Shakir Shuja Abadi is not well. In fact, he has been bed-ridden since October. Unfortunately, nobody has noticed because he is one of the underrated godfathers of Seraiki poetry, and the voice of the underprivileged. Abadi is only sixty, but a stroke has taken away his voice. He can still write but his health has deteriorated over the years.
“When it comes to Seraiki poetry, Shakir Shuja Abadi is one of the biggest names. Almost every columnist in Seraiki has written extensively on his work. He is in dire shape,” says Nazar Farid Bodla, a student and an apprentice of sorts, who is now officially assigned by Shakir to recite his poetry.
Bodla tells The Express Tribune that it has been two years since the Punjab government stopped providing Abadi a stipend and he has not been able to work. Bodla says that Abadi’s house is small, and the family has no lands or supplementary income. According to Bodla, Abadi has been dependent on hand-outs from an MNA, or if a poetry recital takes place, he writes down poems for Bodla to recite.
“He is not well,” says Waleed Abadi, the younger son of Abadi. Waleed has returned home to be with his father, who in Seraiki folk-culture is a literary figure. Most regional languages are overshadowed by the prominence of Urdu or English, and Seraiki is no exception. Due to this, we forget the hidden geniuses that are yet to be discovered in the heart of our country.

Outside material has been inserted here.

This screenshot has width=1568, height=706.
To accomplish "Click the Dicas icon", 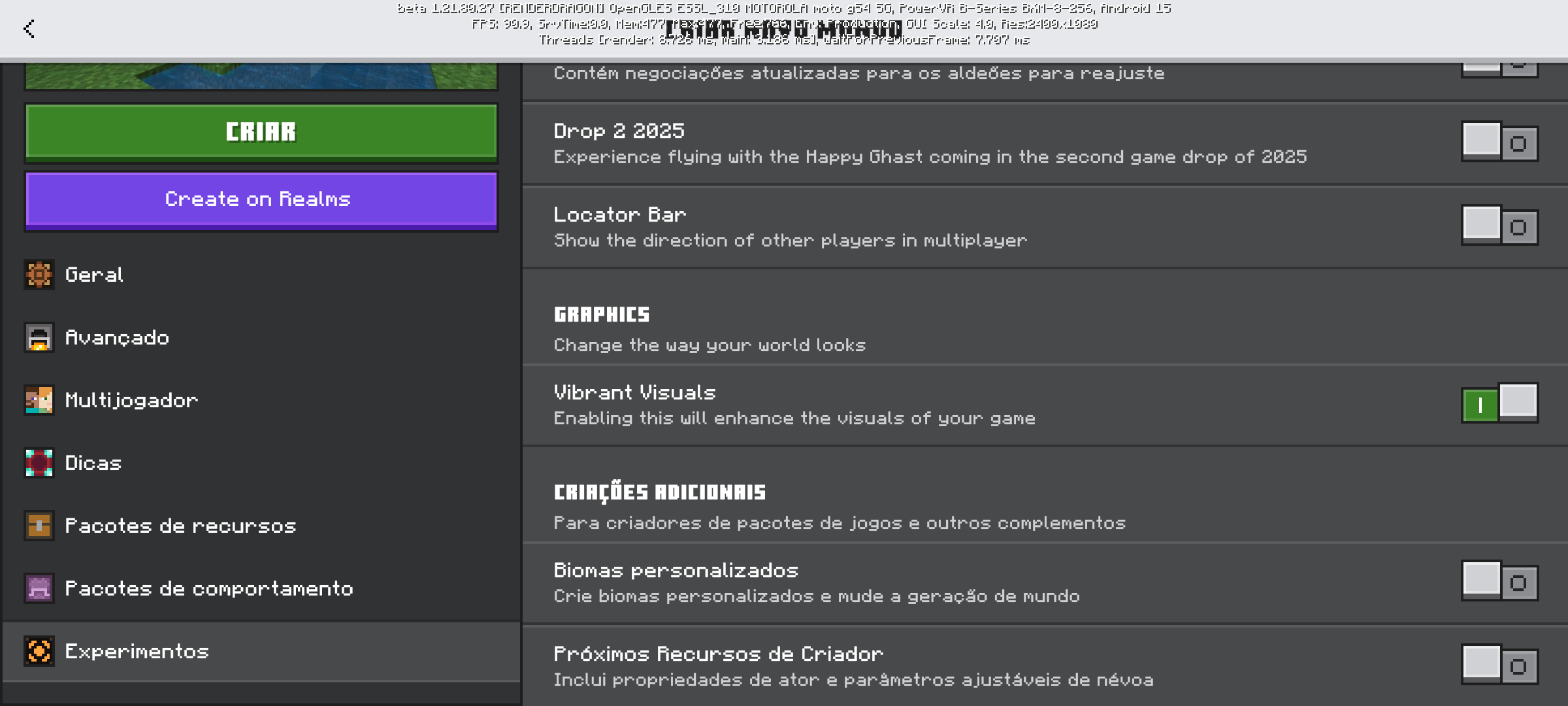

Waleed says only a few friends and fans have visited regularly since his father has been bed-ridden. Shuja’s poetry is still published regularly in a newspaper, whenever the Shakir pens a thought. Most of his life’s work has been built out of experience and the process of life itself.
It is said that his poetry came from a dark place of struggle and uncertainty, because of a stroke that he suffered as a child. He managed to attend a local government school, from where he drop-out after the death of his grandmother.
Forced to work as fruit-seller, he was entrenched in the vicious cycle of making ends meet in Bhawalpur. Poetry was still not in the picture. He then moved to Karachi, where he worked two jobs both as fruit-seller and chowkidar.
“He was forced out of the workforce. He spent his life working, but his health and age didn’t allow it. Poetry came to him when he had nothing,” said Waleed, while his father sat next to him.
Abadi started to recite his thoughts at the local darbar, and by the early 90s he was considered a towering figure of Seraiki culture. His first proper Mushaira was held in 1986 and he then headlined the All-Pakistan Mushaira held in 1991. The last Mushaira before his childhood condition got worse was held in 1994, but he still recited and his following still stood strong.
His poetry is laced with beautiful prose, which seems to put forth riddles regarding the world and society. He discusses themes of honesty, poverty, inequality, and underdevelopment related to the region. His ability to surpass linguistic barriers and appeal to non-Seraiki speakers is very powerful.
There are several popular lines, such as Tu Mehnat Kar, Tay Mehnat da silla Jaane Khuda Jaane (Just work hard and reward for that hard work, only God knows what you will get.) or Tu dewa bal kay rak ja, hawa jaane khuda jaane (Light the lamp, and let the winds decide or fate decide).
It is unfortunate to see talent such as that of Abidi being wasted due to sheer indifference.
Published in The Express Tribune, January 7th, 2014.